In 2016, Valeant settled with 225 female sales representatives who had been subjected to “unwelcome sexually-charged ‘jokes’ and commentary, name-calling, and offensive stereotypical comments about women, pregnancy, and caregiving,” expected to drink alcohol, socialize with and tolerate sexual advances from co-workers, denied promotions and paid less than their male counterparts.
That same year, BAE Systems Norfolk Ship Repair settled with female shipyard workers for horribly discriminatory practices, which in addition to relegating women to lower-level jobs and denying promotions, also created a work environment where managers and supervisors often “shared or displayed sexual photographs at work while making sexual comments,” “frequently and regularly us[ed] the words ‘bitch’ and ‘whore’ to refer to women, and discuss what they did sexually with women, including graphic descriptions of sex acts.” Victims who spoke out faced retaliation and termination.
What did these cases have in common? They were both class action lawsuits. And both resulted in compensation for the plaintiffs and significant policy changes at those companies. Medicis/Valeant agreed to pay class members $4.4 million and institute extensive new company training and protocols as well as fairer compensation and promotion processes. BAE agreed to $3 million in class relief as well as to “changes in workplace policies and procedures, including the implementation of relief addressing BAE’s hiring, promotion, training, and complaint investigation process.”

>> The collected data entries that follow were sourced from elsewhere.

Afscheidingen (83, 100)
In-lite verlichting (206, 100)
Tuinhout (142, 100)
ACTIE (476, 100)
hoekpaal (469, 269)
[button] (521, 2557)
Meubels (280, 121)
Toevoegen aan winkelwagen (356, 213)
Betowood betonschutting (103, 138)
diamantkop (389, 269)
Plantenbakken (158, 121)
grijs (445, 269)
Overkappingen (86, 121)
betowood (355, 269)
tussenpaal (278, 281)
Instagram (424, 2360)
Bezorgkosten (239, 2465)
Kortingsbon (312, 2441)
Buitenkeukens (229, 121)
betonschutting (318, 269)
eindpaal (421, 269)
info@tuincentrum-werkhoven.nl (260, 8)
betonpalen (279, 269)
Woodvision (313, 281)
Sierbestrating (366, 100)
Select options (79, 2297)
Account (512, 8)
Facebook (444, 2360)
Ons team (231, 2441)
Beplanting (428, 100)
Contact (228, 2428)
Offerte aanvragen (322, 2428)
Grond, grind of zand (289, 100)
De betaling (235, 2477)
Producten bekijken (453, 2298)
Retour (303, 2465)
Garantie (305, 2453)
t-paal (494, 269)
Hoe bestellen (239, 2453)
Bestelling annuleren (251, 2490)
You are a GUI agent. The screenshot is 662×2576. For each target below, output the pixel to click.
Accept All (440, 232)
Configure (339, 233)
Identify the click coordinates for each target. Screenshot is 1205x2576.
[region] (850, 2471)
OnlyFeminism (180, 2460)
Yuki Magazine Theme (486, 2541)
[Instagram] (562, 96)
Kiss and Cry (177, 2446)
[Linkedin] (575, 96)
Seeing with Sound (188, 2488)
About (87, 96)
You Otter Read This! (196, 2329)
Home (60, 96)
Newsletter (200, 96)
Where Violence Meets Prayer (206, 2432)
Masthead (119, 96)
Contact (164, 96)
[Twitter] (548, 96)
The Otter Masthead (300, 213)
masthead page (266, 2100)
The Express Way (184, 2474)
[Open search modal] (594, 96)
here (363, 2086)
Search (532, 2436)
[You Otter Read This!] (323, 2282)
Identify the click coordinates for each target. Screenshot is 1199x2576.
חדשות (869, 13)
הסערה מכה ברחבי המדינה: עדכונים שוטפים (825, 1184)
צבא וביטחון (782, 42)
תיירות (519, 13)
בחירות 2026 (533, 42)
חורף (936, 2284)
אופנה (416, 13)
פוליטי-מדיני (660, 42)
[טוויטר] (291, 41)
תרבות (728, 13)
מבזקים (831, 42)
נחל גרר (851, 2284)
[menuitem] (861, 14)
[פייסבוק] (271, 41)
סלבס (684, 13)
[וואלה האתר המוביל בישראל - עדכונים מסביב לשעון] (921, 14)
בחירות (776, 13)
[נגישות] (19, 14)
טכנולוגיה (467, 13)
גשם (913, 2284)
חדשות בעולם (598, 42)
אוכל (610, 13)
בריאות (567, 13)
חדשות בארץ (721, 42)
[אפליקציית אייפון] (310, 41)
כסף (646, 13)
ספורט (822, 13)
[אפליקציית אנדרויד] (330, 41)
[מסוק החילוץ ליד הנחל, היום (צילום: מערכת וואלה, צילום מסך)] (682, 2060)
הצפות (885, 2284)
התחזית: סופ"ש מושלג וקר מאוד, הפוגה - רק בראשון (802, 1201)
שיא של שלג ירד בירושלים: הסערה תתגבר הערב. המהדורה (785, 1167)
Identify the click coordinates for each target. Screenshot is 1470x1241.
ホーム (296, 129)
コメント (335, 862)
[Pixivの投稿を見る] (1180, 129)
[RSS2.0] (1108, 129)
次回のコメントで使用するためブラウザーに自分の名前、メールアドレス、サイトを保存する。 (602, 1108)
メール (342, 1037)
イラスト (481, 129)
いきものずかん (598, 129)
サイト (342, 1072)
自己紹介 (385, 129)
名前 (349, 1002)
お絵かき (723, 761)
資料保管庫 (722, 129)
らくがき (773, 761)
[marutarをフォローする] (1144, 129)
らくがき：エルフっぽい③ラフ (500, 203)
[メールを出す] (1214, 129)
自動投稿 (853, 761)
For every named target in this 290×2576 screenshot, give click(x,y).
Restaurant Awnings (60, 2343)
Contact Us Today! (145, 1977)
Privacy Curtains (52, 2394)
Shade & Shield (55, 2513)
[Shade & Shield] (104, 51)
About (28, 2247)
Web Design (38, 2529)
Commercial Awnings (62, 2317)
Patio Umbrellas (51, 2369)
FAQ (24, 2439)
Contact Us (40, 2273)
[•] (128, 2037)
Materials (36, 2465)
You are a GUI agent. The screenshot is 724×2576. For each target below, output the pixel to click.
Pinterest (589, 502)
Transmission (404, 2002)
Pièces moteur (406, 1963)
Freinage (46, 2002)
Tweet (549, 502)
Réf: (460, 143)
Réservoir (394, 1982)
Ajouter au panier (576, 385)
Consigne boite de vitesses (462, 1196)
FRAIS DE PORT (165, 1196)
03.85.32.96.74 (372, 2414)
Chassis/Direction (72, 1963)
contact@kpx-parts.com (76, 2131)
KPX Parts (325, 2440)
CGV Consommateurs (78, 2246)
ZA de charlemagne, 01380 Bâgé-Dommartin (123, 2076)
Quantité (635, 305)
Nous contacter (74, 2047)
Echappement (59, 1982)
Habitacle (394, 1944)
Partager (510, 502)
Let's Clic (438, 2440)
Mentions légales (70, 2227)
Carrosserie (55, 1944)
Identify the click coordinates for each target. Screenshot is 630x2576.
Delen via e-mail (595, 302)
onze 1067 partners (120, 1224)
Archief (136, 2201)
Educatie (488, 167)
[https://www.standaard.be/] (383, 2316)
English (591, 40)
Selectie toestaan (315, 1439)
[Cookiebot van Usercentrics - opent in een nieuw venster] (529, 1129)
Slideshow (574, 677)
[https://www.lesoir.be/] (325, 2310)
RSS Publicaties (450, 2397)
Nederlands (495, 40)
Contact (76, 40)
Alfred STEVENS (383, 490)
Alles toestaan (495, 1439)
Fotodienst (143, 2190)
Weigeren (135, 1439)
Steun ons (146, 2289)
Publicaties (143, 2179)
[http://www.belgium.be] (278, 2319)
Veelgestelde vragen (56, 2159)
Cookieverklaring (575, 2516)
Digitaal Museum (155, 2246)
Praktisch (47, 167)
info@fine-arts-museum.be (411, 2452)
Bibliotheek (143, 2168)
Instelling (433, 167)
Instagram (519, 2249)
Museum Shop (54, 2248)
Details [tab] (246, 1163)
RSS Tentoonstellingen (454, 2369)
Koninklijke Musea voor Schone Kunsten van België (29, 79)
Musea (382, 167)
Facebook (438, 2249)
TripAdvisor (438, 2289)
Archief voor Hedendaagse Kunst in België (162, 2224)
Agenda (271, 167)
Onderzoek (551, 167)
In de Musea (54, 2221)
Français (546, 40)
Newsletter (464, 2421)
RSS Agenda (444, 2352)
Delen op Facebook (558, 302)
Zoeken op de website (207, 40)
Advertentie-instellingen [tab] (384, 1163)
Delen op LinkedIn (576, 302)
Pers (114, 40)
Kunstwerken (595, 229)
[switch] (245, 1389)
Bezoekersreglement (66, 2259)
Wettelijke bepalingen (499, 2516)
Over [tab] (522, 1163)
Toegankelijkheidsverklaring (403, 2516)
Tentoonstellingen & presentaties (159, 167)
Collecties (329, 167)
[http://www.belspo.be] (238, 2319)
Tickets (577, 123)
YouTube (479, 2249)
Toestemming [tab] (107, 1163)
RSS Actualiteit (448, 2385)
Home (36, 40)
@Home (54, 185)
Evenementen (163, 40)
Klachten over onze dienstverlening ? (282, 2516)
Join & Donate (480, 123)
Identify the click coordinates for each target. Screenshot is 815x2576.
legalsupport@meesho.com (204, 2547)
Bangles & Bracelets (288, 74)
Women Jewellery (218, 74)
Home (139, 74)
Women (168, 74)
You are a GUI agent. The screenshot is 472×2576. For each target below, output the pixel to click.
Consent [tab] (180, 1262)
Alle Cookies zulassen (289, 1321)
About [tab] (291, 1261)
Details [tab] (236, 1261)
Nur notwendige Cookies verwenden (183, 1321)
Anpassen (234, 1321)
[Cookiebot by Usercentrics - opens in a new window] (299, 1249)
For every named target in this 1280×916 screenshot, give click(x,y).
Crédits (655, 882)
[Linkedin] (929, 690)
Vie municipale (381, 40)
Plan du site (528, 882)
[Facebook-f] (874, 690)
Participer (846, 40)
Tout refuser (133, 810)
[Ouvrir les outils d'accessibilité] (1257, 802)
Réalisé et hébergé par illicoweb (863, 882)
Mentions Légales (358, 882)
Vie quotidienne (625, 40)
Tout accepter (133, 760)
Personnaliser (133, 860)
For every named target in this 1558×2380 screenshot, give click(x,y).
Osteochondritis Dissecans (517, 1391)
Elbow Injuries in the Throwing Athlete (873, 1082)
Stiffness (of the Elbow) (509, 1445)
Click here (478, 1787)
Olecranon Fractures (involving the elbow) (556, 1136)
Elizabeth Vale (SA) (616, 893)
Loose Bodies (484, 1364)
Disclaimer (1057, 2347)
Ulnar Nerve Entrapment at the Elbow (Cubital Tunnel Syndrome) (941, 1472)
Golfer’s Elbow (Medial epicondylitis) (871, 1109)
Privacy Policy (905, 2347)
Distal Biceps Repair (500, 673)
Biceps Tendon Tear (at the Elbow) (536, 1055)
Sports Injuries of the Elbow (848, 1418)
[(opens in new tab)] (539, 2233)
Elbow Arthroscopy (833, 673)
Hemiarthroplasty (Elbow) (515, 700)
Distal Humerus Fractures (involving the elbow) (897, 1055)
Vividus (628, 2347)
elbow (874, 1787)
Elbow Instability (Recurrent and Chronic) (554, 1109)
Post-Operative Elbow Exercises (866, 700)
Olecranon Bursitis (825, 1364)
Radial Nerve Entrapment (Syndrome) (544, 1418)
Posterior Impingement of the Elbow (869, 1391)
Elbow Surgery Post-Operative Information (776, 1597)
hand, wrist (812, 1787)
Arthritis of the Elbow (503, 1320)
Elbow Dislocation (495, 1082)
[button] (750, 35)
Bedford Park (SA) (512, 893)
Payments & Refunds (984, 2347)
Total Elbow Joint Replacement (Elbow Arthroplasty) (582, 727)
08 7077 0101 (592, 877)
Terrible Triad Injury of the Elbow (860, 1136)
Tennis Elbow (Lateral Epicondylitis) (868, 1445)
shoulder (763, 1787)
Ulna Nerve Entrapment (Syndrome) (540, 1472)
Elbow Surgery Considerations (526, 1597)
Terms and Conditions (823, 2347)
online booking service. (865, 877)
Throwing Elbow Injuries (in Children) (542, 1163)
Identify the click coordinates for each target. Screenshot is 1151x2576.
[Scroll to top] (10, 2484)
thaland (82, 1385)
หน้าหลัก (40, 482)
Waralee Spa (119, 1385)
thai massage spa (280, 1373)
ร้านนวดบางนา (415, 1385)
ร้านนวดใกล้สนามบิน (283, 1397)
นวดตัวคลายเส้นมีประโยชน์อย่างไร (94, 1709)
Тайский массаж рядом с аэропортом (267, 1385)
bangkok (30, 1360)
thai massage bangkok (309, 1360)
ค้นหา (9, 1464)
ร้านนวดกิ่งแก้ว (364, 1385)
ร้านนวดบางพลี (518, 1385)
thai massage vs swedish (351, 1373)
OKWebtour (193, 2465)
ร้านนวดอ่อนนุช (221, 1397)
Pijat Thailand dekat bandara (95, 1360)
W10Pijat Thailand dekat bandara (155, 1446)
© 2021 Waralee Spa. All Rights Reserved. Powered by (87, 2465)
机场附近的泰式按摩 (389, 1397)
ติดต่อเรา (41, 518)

These and other cases can be found in the Center for Justice & Democracy’s newly-updated survey of recent class action settlements, First Class Relief 2017: How Class Actions Benefit Those Who Are Injured, Defrauded And Violated. The report updates CJ&D’s 2014 report, First Class Relief, and describes important class actions that corporations have settled in recent months for financial fraud and abuse, sexual harassment, discrimination, price-fixing and product injuries. In March 2017, the U.S. House of Representatives passed legislation that would make it impossible for class actions like these to proceed.
Now, on Wednesday November 8, the U.S. Senate Judiciary Committee is set to hold a hearing to examine so-called “lawsuit abuse.” The focus is apparently on whether the legal rights of individuals and small businesses to file class actions and other kinds of cases should be taken away. This comes just weeks after Congress took the extraordinary step of undoing the Consumer Financial Protection Bureau’s rule that would have allowed defrauded and cheated individuals to file class actions against financial institutions that violate the law, like Wells Fargo and Equifax.
Class action lawsuits are among the most important tools for sexually harassed, cheated and harmed individuals and small businesses to hold large corporations and institutions accountable and deter future misconduct. Voters did not send politicians to Washington DC to take away their fundamental legal rights. The House may not have quite understood that. We hope the Senate does.